## WHAT IS REQUIRED
Each line below should be copied exactly as it stands.

[Stored data]

┄┄┄┄┄┄

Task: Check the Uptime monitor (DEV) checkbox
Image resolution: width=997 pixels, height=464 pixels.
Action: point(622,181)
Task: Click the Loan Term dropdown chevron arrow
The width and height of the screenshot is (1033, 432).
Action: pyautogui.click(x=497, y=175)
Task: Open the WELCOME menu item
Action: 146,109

┄┄┄┄┄┄

## WRITTEN RESPONSE
Task: Check the Uptime monitor (DEV) checkbox
Image resolution: width=997 pixels, height=464 pixels.
Action: point(622,181)
Task: Click the Loan Term dropdown chevron arrow
The width and height of the screenshot is (1033, 432).
Action: pyautogui.click(x=497, y=175)
Task: Open the WELCOME menu item
Action: 146,109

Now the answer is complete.